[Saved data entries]

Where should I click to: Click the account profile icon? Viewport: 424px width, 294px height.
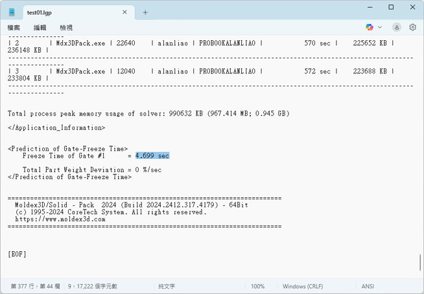pos(396,27)
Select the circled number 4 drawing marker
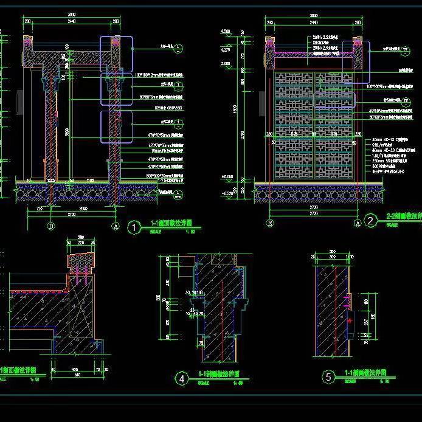The width and height of the screenshot is (422, 422). tap(182, 379)
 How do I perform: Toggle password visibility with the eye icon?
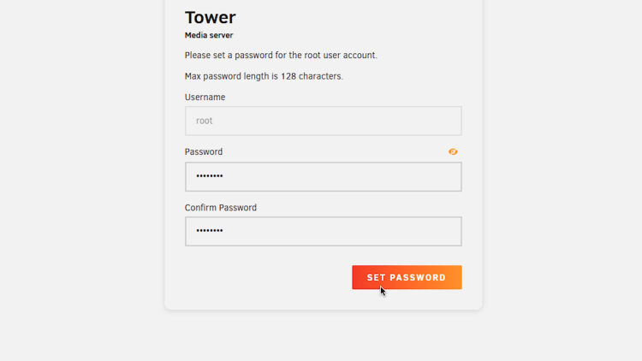click(453, 152)
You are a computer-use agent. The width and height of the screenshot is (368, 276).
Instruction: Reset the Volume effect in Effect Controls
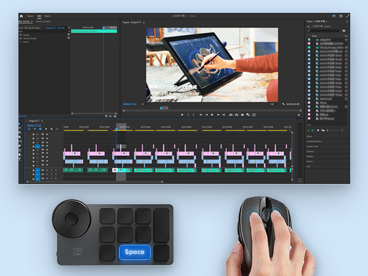(68, 35)
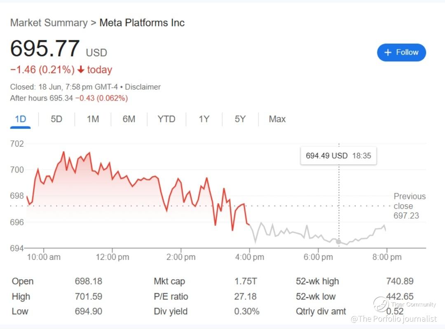The width and height of the screenshot is (445, 329).
Task: Open the 1M chart range
Action: [x=93, y=119]
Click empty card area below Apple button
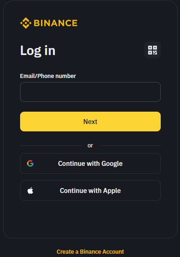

AIM OF THE EXERCISE
All the records need to be repeated exactly, with the images dropped.

REPLY
Where should I click to: Click the account profile icon? Viewport: 424px width, 294px height.
pos(396,27)
Select the circled number 4 drawing marker
The width and height of the screenshot is (422, 422). tap(182, 379)
 How do I perform: Toggle password visibility with the eye icon?
click(453, 152)
You are a computer-use agent. The width and height of the screenshot is (368, 276).
Instruction: Reset the Volume effect in Effect Controls
(68, 35)
The width and height of the screenshot is (445, 329).
Task: Open the 1M chart range
Action: [x=93, y=119]
Click empty card area below Apple button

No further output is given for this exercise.